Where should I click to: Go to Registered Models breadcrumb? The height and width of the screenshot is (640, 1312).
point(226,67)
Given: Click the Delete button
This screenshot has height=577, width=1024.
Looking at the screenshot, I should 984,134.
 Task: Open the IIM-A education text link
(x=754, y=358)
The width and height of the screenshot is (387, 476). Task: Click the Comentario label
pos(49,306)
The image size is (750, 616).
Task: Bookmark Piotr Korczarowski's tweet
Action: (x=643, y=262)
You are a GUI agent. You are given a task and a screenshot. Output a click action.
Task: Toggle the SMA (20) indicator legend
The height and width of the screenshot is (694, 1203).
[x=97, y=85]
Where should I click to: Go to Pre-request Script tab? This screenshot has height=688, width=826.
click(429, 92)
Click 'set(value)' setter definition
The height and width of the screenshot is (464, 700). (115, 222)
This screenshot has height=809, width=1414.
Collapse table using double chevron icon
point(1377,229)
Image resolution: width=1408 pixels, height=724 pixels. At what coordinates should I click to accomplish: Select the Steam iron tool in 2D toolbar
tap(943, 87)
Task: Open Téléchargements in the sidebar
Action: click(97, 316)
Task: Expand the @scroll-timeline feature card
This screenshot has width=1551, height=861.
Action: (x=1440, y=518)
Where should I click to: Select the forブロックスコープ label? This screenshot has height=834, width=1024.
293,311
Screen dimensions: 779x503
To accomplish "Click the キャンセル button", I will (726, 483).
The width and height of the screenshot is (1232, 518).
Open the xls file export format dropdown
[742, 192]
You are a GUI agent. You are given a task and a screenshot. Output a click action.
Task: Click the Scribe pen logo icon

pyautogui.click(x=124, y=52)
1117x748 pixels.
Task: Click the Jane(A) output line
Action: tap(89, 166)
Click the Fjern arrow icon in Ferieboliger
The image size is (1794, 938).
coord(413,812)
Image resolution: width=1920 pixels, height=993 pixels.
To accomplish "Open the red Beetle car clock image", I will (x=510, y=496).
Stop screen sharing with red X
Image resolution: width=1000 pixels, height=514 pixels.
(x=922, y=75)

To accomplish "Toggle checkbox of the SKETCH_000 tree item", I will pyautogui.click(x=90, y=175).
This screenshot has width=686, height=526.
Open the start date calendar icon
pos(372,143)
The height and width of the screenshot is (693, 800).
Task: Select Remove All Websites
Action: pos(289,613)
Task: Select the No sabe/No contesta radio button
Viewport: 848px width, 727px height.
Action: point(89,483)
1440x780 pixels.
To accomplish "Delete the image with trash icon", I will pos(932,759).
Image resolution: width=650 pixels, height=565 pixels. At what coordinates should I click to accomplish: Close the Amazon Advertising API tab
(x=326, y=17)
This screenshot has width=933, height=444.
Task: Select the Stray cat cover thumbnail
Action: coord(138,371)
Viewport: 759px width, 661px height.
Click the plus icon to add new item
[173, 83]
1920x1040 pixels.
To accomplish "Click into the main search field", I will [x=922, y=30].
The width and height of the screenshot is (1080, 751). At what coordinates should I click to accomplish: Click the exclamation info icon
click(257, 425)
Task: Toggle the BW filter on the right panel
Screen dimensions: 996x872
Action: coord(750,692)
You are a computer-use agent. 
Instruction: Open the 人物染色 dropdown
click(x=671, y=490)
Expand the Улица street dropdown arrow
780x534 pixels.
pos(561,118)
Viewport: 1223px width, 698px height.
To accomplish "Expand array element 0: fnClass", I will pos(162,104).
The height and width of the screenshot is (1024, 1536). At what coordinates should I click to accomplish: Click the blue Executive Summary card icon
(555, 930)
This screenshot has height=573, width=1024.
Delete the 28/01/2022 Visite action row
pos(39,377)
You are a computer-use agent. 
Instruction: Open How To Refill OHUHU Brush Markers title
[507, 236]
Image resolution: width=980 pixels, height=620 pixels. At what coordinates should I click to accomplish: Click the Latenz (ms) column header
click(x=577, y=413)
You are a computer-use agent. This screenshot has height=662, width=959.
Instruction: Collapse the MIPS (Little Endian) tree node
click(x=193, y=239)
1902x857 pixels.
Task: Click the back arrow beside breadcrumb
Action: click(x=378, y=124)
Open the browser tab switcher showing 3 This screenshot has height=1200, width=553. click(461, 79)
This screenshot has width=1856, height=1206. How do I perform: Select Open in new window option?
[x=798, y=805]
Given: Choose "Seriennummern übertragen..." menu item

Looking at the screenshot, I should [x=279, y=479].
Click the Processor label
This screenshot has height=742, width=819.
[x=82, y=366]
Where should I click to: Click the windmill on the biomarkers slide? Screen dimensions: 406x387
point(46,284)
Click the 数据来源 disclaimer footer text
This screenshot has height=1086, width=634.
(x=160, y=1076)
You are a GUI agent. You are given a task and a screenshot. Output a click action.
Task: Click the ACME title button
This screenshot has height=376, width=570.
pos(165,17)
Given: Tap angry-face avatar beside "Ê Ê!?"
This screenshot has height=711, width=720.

» **TASK DIRECTIONS**: In the entries above, copy each line that contains the string "Expand".

» **WORKED SOLUTION**:
Task: Expand the @scroll-timeline feature card
Expand the Улица street dropdown arrow
To accomplish "Expand array element 0: fnClass", I will pos(162,104).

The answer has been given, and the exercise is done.